REPUBLIKA.CO.ID, JAKARTA -- Kementerian Agama mengimbau kepada masyarakat untuk menikah di Kantor Urusan Agama (KUA) dan juga pada jam kerja bila ingin melangsungkan pernikahan. Hal ini dilakukan untuk menghindari pungutan tidak legal yang terus menerus terjadi sejak bertahun-tahun lamanya.
Sekretaris Ditjen Bimbingan Masyarakat Islam Kementerian Agama RI, Muhammadiyah Amin menjelaskan kejadian ini bermula sejak 80 persen masyarakat di Indonesia mengundang penghulu ke rumahnya untuk menikahkan, memberi khutbah dan membacakan doa.
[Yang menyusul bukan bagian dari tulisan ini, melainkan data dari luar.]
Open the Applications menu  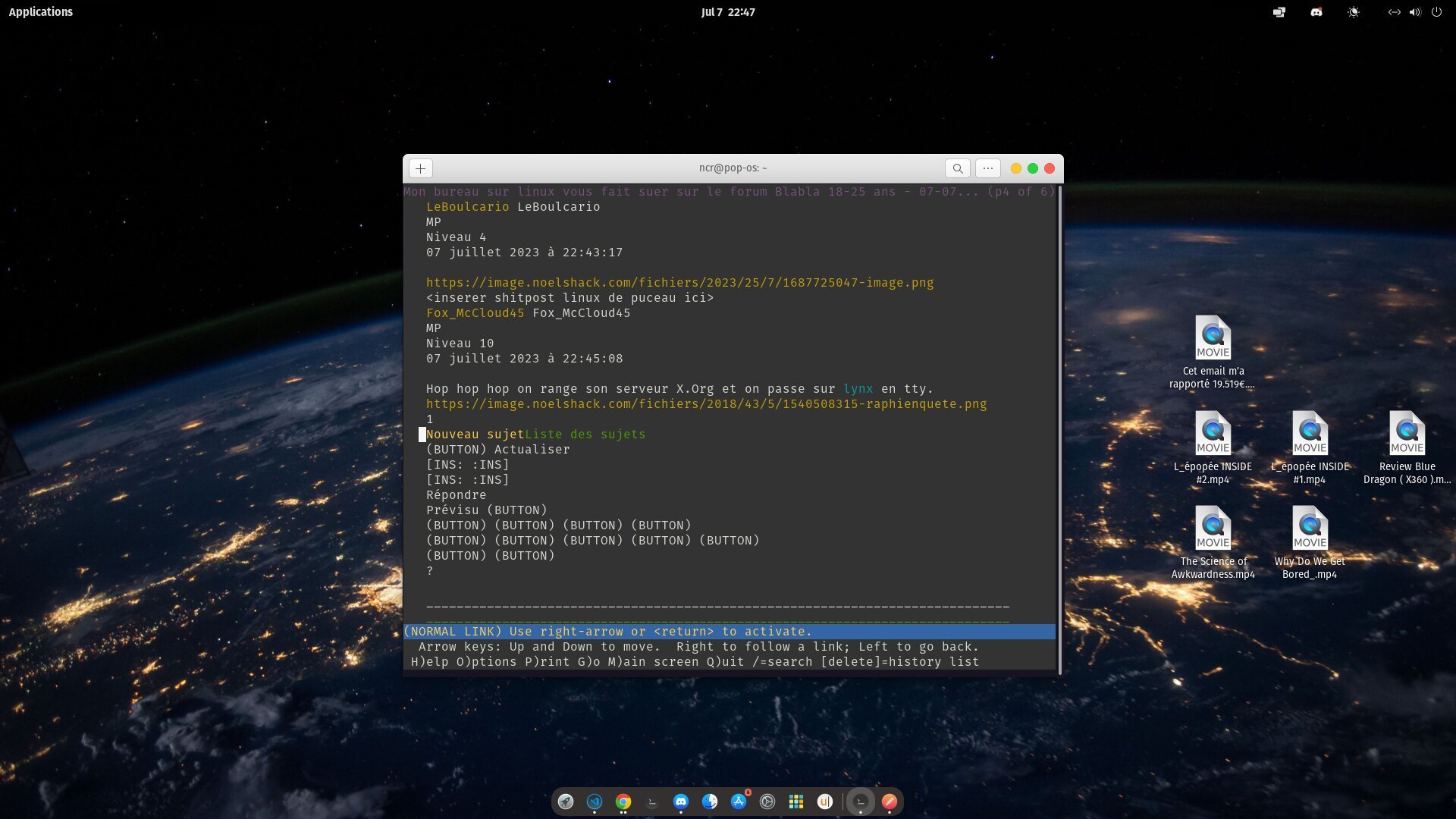click(41, 12)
Rata-rata penghulu merupakan tokoh agama/masyarakat, dan sebagian besar dari mereka juga menjadi pengurus KUA.
''Sehingga mereka memiliki fungsi ganda,'' ujarnya pada /Republika/, Jumat (28/12).
Tugas pengurus KUA sesungguhnya hanya ada tiga, yaitu mencatat, mengawasi dan administrasi pernikahan. Setelah melakukan tugas mereka, menurut PP Nomor 47 Tahun 2004, masyarakat diharuskan membayar Rp 30 ribu sebagai biaya pencatatan nikah, yang selanjutnya akan masuk ke kas negara. Namun, karena mereka memiliki fungsi ganda, masyarakat lalu memberi penghargaan lebih dari aturan.
Realitanya, tidak ada petugas KUA yang datang hanya mencatat pernikahan. Petugas KUA yang melebihkan fungsinya dihargai lebih oleh masyarakat. Masyarakat yang membayar lebih dari aturan, dinilai KPK sebagai gratifikasi atau suap, meskipun itu bersifat sukarela. Masyarakat lah yang meminta, meskipun mereka telah diberitahu untuk menikah di kantor KUA sesuai jam kerja dan membayar sesuai ketentuan.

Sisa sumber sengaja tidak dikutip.